Hospital. That's a dungeon run by cruel jailers.

Hospitals are the last place you want to visit either as a registered guest or a friend. They're populated by doctors who are minor gods and nurses who, while not always worshiping those gods, serve as high priestesses on medicine's altar. Patients, trapped in uncomfortable beds with foul-smelling roommates and gruel that would offend the Count of Monte Cristo, have two options: worship these mortal gods or suffer the consequences of the non-believer - as if they can do much worse than what routine demands.

It doesn't have to be this way - at least not all of it.

Meals, served up by laughing lackeys who rush off to gorge themselves at the nearest burger joint for lunch, are a hospital staple. Doctors, who have spent their lives in medical school primarily to acquire the Mercedes keys jangling in their pockets are a lost cause. They don't have time to teach humanity and good manners in med school. And nurses, having to deal with both doctors and sick people, are, at least partially, excused. For mental health reasons, they have to work off aggression and it's not a good idea to carry that stuff home to the family.

But the thing is, when those sloe-eyed, happy-we'-re-not-here family members run off after 8 p.m. visiting hours end, there's nothing for the patient to do but lay around thinking about disease, foul odors, quarter-pound cheeseburgers and the reality that, when finally asleep, some nurse will come in with a needle and blood pressure gear for a 3 a.m. wake-up call.

Hospitals offer, to abuse a phrase, a captive audience waiting to be had. Surprisingly, someone agrees with me. Ken Van Meter, whose titles with Celerity Inc. and FutureTrak Systems Inc. would consume the allotted word count for this column, thinks someone is missing the boat when it comes to hospitals.

"We think it's one of the stronger markets, longer term," he admits.

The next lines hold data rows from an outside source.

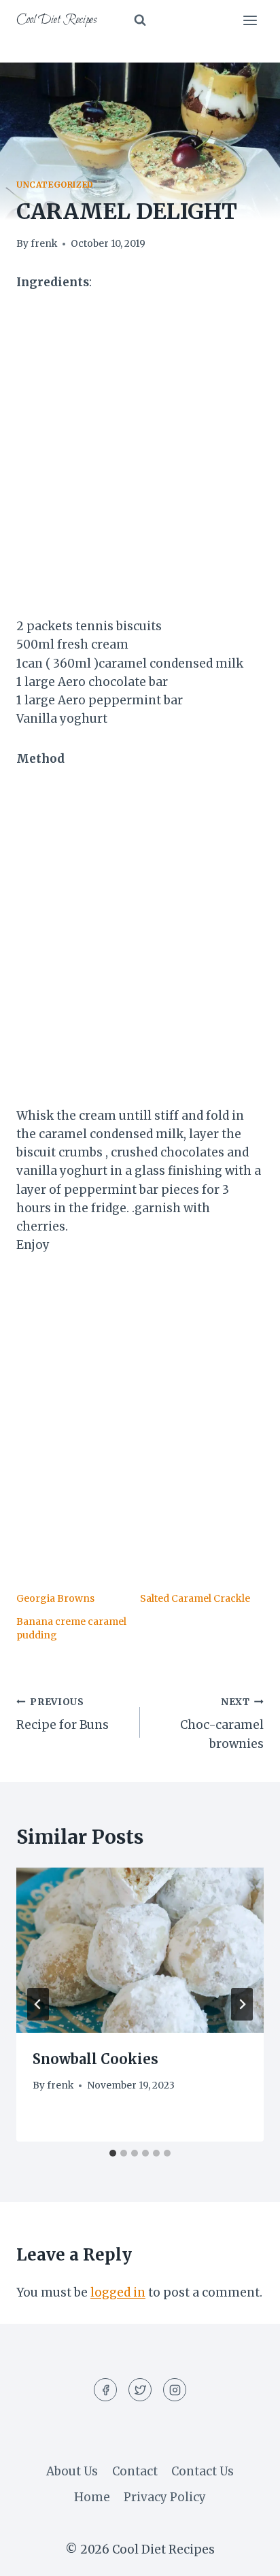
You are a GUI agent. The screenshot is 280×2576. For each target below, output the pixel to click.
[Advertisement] (140, 453)
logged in (117, 2292)
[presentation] (140, 1950)
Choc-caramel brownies (222, 1723)
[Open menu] (250, 20)
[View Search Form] (140, 20)
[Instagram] (174, 2389)
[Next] (242, 2004)
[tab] (112, 2153)
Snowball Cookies (95, 2058)
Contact (135, 2471)
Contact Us (202, 2471)
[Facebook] (105, 2389)
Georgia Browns (55, 1598)
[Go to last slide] (38, 2004)
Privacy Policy (165, 2497)
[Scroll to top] (246, 2555)
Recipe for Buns (62, 1714)
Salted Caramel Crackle (195, 1598)
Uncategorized (55, 184)
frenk (44, 244)
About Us (72, 2471)
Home (92, 2497)
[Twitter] (140, 2389)
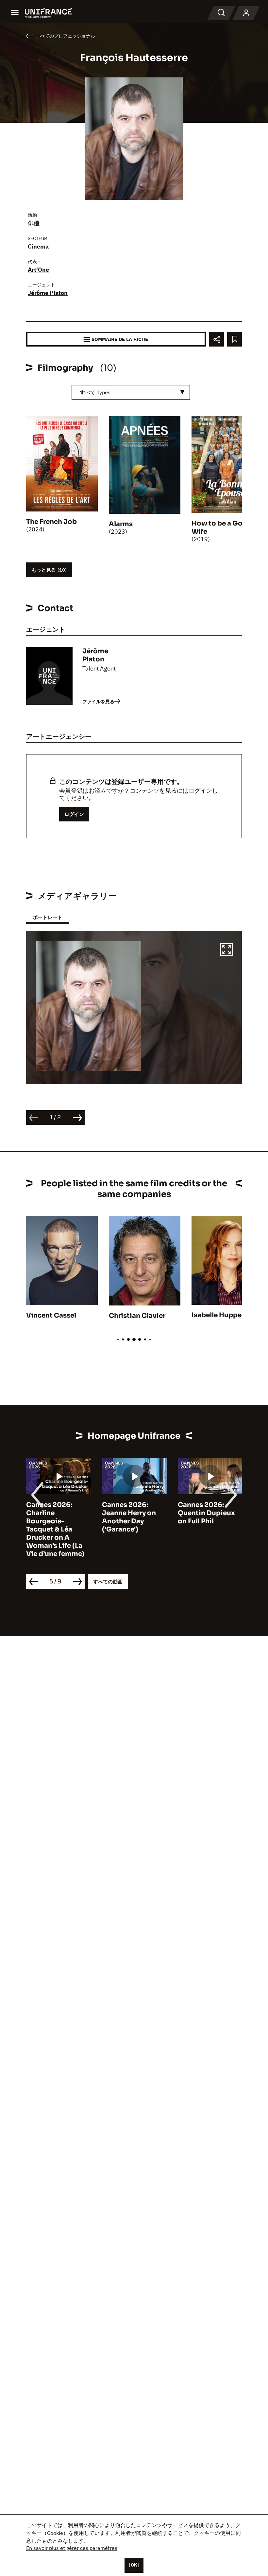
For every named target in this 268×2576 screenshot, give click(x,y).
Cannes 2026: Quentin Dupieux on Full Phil (206, 1513)
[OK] (134, 2565)
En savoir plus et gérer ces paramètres (71, 2548)
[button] (226, 950)
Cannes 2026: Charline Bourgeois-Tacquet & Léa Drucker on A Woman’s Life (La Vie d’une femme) (55, 1529)
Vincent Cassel (51, 1315)
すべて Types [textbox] (95, 392)
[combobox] (131, 392)
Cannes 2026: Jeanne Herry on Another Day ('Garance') (129, 1517)
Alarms (121, 524)
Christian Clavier (137, 1316)
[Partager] (216, 339)
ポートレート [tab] (47, 917)
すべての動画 (108, 1582)
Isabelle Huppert (219, 1315)
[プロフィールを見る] (246, 13)
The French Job (51, 522)
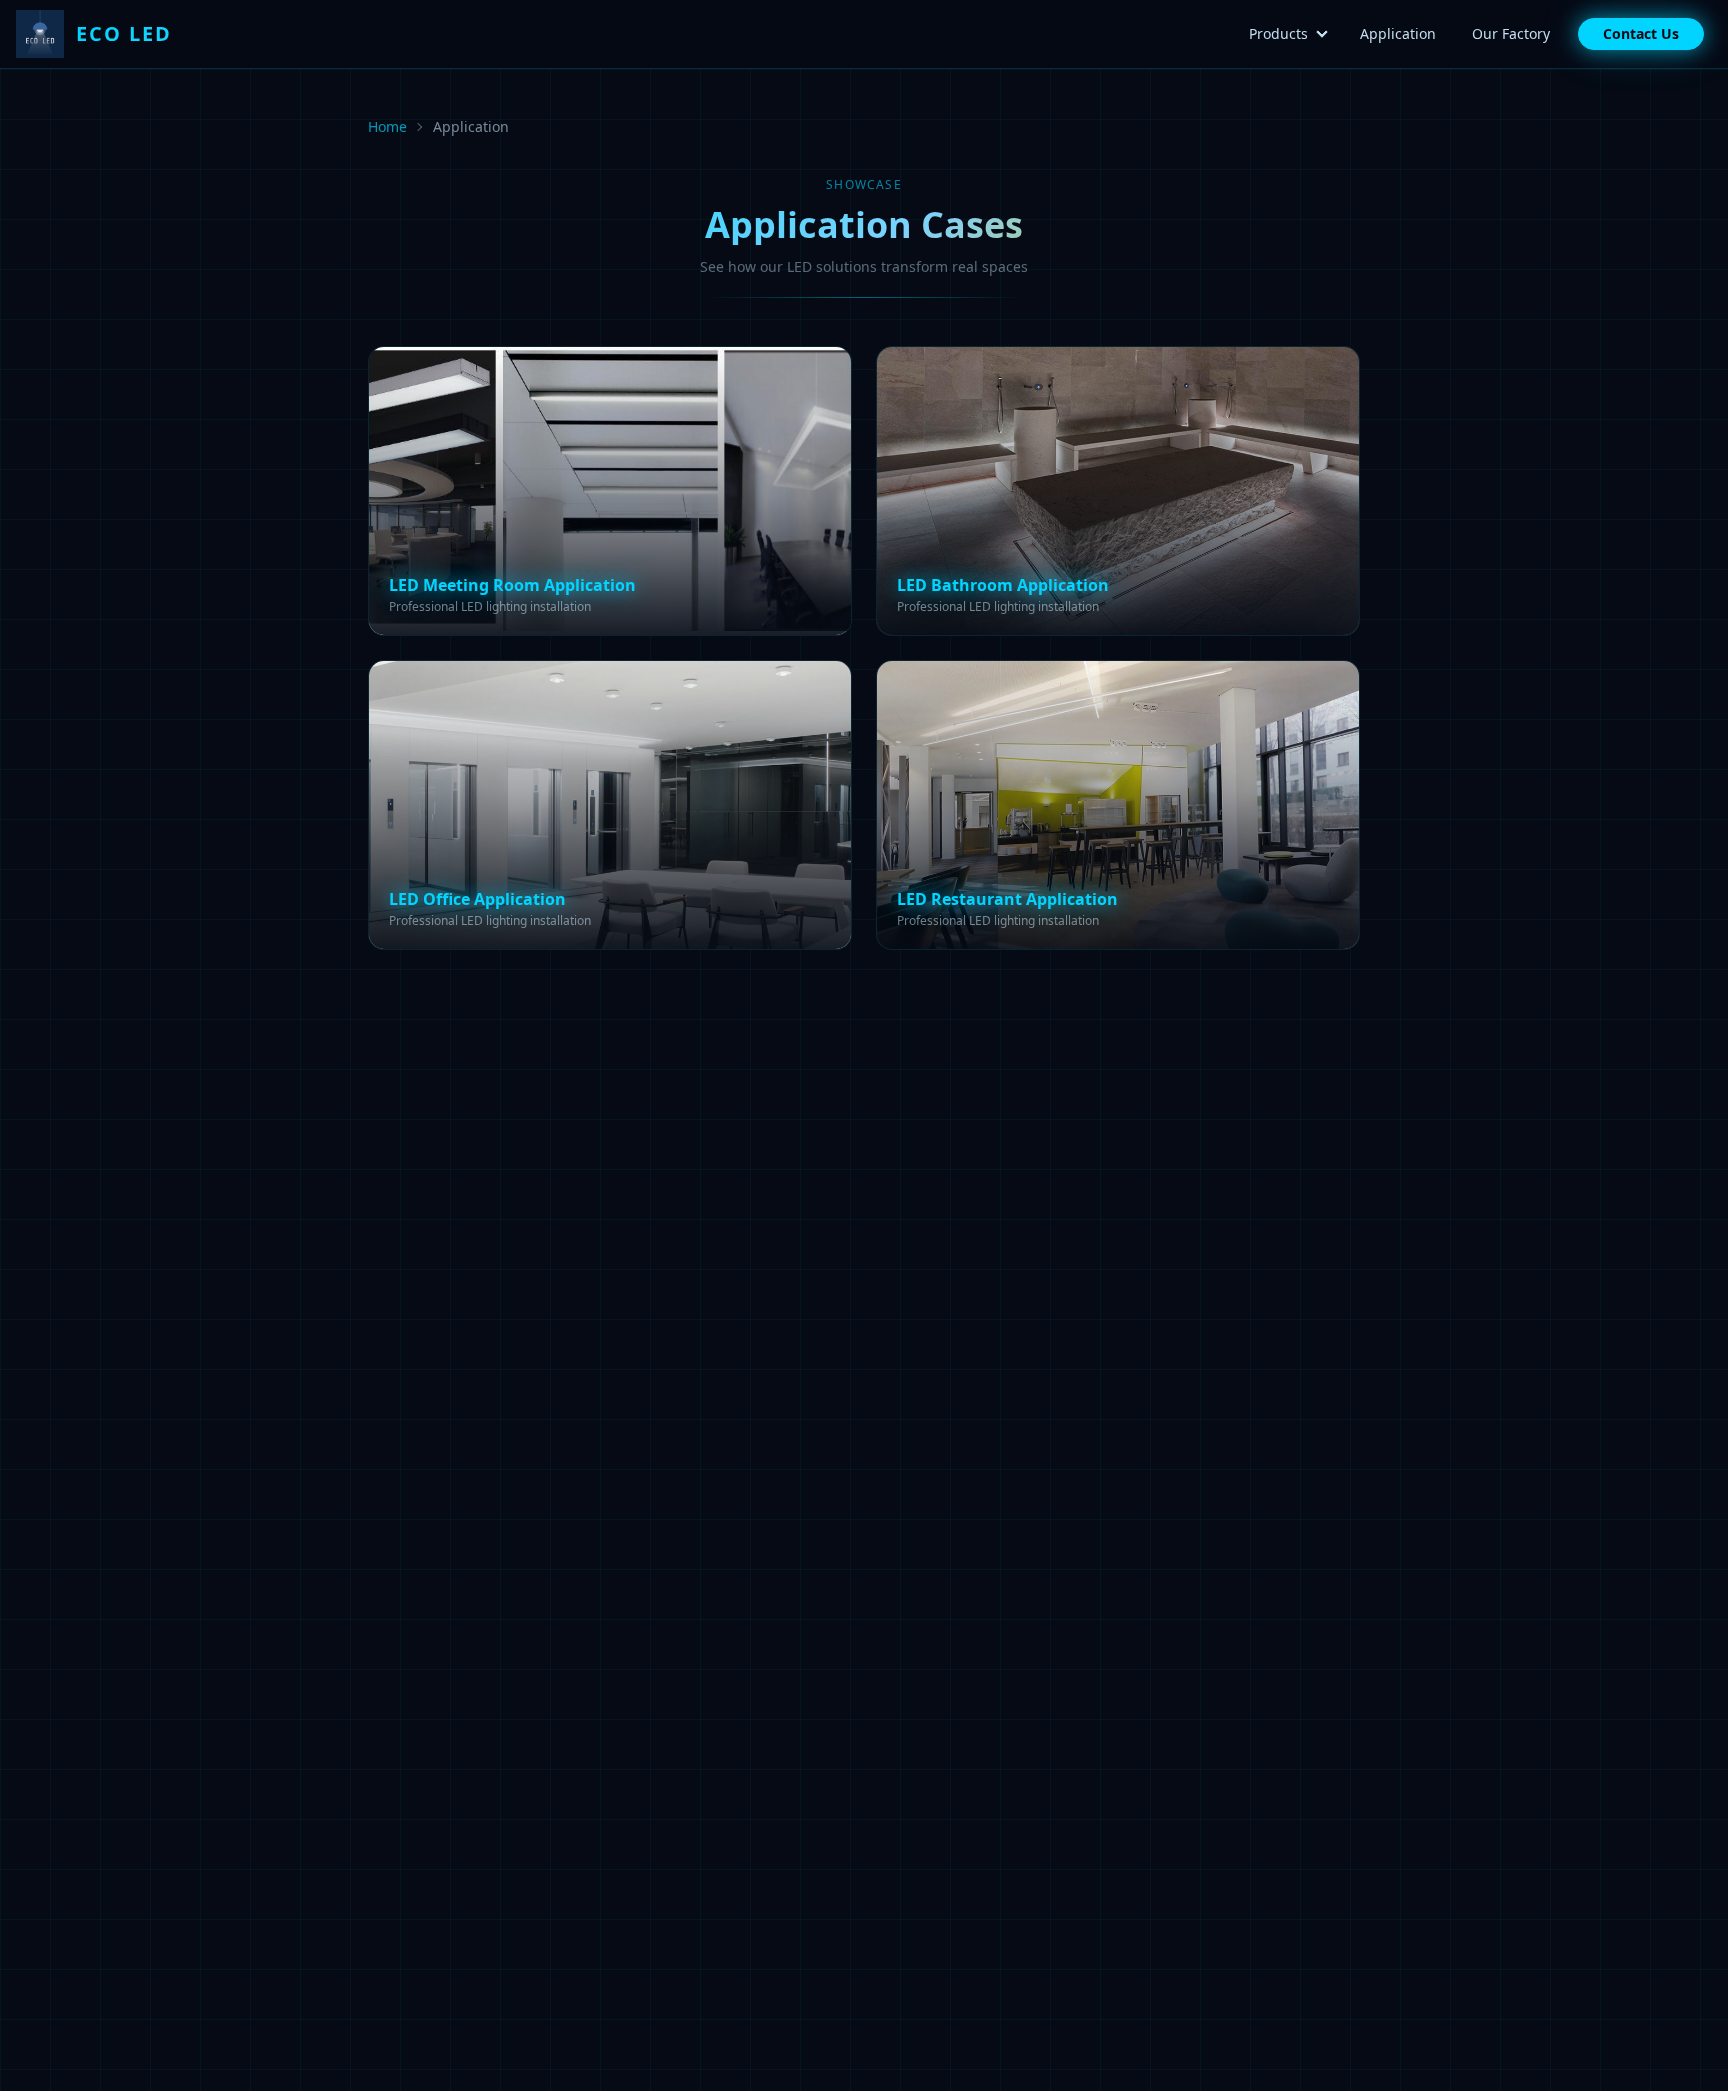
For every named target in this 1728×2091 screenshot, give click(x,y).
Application (1398, 33)
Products (1278, 33)
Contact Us (1641, 33)
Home (387, 126)
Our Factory (1511, 33)
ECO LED (124, 33)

Now there's phraseology any hospital patient loves to hear: longer term.

Anyway, as Van Meter continues ...

"First of all, you have patient entertainment. There's nothing to watch in hospitals."

Van Meter sidelines as a master of understatement.

Forgetting for a moment about patient comfort - kind of like doctors and nurses - there are reasons hospitals might want to step into the 21st century of telecommunications. Money and malpractice protection might start that ball rolling

"There's staff and patient training," Van Meter continued. "Why pay a high-paid healthcare worker to show people how to move their elbow up and down? You can do that with interactive video."

That would free those healthcare workers to drive in more needles and intravenous tubes and remove them from the primary area of weakness: patient relations.

"You also have a lot of required training that nobody knows if it's being done or not," he added. "They leave the videotape on the table and say 'Watch this this week and sign the form.'"

Now there's a comforting thought. The people taking care of your ailing body might not actually know what they're doing because they cheated on the homework.

Van Meter thinks a hospital equipped with a server could boost its interactive training program and "everybody can watch it any time they want ... do whatever they need to, and then there's a record of when they viewed it."

That would turn the table on those monitor-watching vultures.

Finally, he suggested something even more radical, something that might actually make a hospital stay almost bearable.

"You can give the patient Internet, which would be really neat," he bubbled. "Kids could e-mail their family or their buddies in school and business. If they're crazy enough to do it while they're in the hospital, (they) can go in and do Internet very easily."

Van Meter's suggestions are needed - at least if my hospital stays are any gauge - and they make sense, especially since they would come in a package that could be charged to the patients at rates that would make AT&T blush. Know why HMO is so close to HBO in the alphabet soup world? They're both pay services, although only one is a premium.

If you're in the hospital, you're already sick and probably worried. Who needs to spend any pain-free time thinking? Mind numbing entertainment is just what this doctor would order, if only he had something more than a journalism degree.

And then hospital and hospitality might actually have something more in common than eight base letters.